* _What is expected_:
Omit all pictures. Reproduce exactly the lines from the first line of the records below through the line with "This screenshot has width=1348, height=445.".
§ §
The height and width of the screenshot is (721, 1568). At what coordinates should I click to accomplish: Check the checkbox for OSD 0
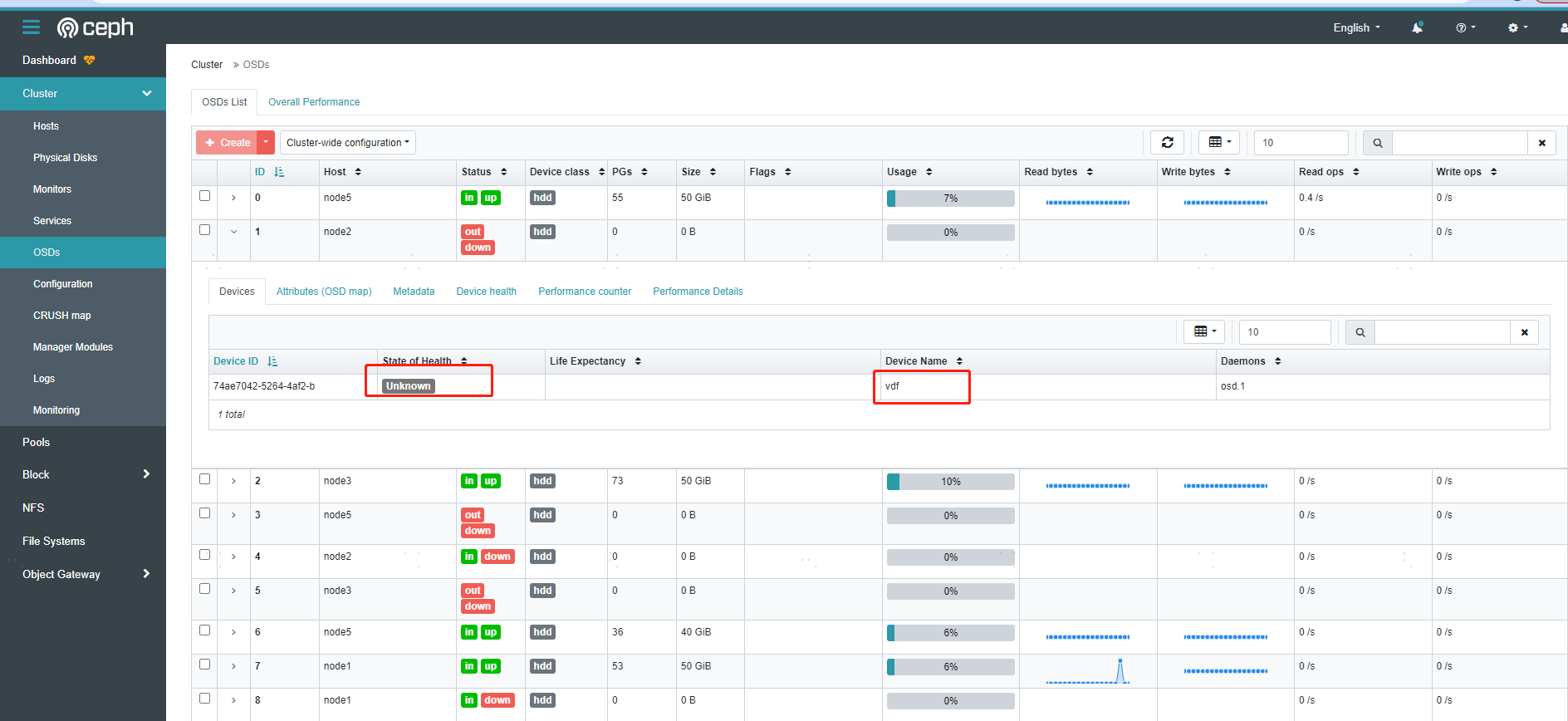(x=205, y=196)
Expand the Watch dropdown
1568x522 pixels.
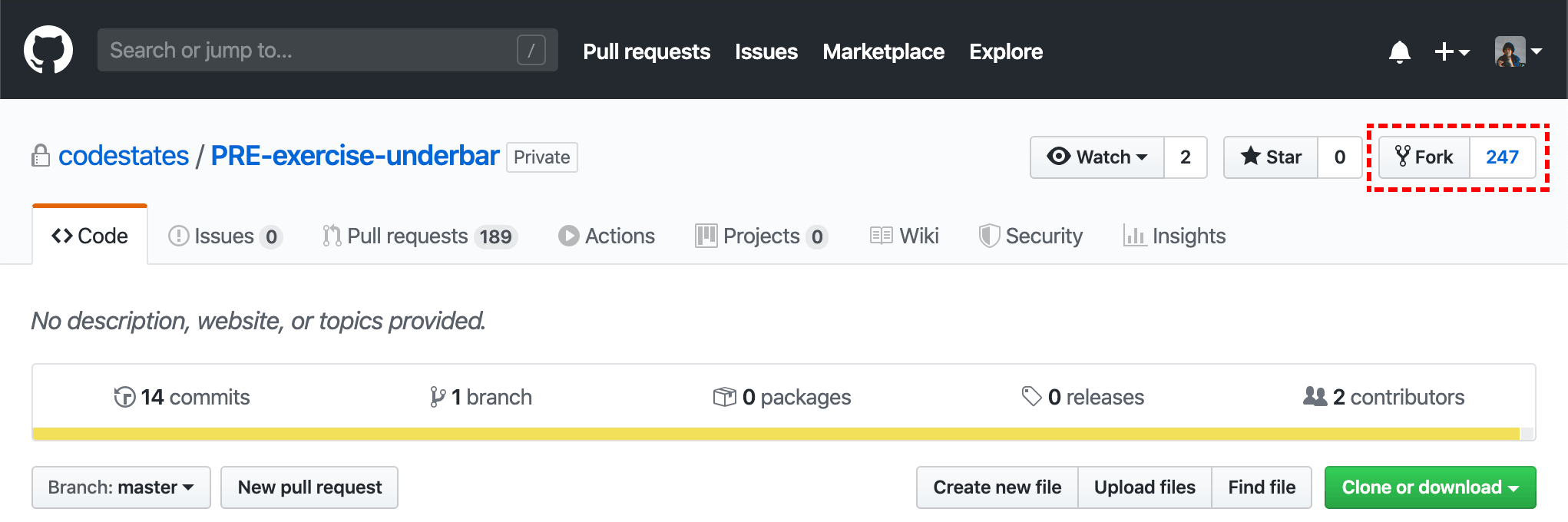pyautogui.click(x=1097, y=157)
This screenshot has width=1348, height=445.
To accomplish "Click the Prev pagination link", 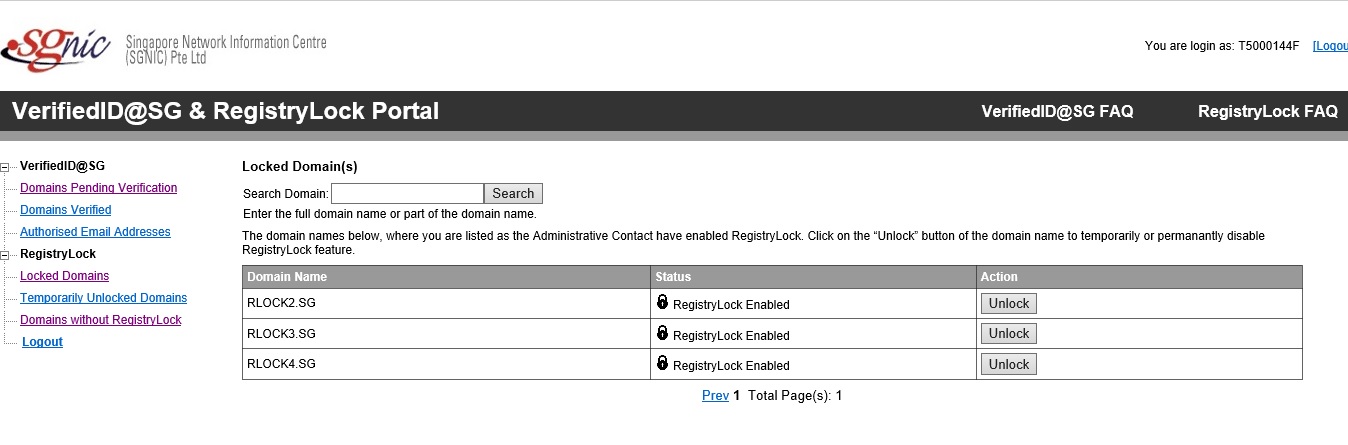I will (715, 396).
§ §
* _Reply_:
The height and width of the screenshot is (721, 1568). At what coordinates should I click to accomplish: Check the checkbox for OSD 0
(x=205, y=196)
Expand the Watch dropdown
1568x522 pixels.
pyautogui.click(x=1097, y=157)
This screenshot has width=1348, height=445.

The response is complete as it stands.